# TO DO
Where the string "agent" appears in a line of the data, show that line.

==== EXERCISE MATERIALS ====

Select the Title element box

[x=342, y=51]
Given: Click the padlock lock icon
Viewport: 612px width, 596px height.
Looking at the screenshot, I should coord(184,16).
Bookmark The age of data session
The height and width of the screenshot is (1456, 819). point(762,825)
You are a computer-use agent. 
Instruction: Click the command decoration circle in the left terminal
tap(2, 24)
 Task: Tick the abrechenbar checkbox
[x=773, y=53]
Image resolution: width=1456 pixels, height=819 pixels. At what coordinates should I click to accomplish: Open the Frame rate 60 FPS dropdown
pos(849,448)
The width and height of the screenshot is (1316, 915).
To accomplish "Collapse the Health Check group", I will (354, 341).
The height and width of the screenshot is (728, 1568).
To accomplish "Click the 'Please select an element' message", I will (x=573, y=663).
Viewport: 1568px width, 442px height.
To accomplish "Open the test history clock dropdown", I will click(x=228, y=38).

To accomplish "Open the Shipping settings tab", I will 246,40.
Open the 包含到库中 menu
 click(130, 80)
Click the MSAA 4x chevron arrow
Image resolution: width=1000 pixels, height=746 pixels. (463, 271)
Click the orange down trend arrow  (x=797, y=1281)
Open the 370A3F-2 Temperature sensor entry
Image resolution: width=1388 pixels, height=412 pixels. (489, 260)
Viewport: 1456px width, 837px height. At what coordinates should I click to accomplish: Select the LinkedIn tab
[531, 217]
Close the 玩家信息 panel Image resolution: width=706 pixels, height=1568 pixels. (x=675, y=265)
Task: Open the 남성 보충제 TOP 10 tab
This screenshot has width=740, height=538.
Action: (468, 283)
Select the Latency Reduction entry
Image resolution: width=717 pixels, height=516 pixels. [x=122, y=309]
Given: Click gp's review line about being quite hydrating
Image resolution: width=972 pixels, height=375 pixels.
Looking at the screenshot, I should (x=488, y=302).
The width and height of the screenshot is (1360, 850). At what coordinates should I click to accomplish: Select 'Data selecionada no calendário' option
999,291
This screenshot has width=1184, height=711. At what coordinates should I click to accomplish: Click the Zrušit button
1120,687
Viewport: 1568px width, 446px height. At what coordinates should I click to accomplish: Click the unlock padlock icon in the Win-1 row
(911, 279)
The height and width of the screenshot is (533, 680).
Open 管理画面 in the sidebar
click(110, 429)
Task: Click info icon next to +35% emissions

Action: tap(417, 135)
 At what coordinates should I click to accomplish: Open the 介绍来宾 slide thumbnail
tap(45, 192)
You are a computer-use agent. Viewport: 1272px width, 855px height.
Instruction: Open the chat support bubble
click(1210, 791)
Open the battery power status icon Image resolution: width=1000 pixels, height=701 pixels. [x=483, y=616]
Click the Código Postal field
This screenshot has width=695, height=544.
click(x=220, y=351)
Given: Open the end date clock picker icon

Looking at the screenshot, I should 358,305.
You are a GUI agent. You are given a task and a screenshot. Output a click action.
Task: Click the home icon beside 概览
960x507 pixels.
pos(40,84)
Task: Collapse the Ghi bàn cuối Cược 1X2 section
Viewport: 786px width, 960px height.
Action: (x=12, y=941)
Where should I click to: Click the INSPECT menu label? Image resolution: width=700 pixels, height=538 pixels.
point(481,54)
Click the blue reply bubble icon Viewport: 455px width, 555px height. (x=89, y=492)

====

# RESPONSE TO THE TASK
You are a computer-use agent. 
You are a computer-use agent. Viewport: 1272px width, 855px height.
You are a GUI agent. You are given a task and a screenshot. Output a click action.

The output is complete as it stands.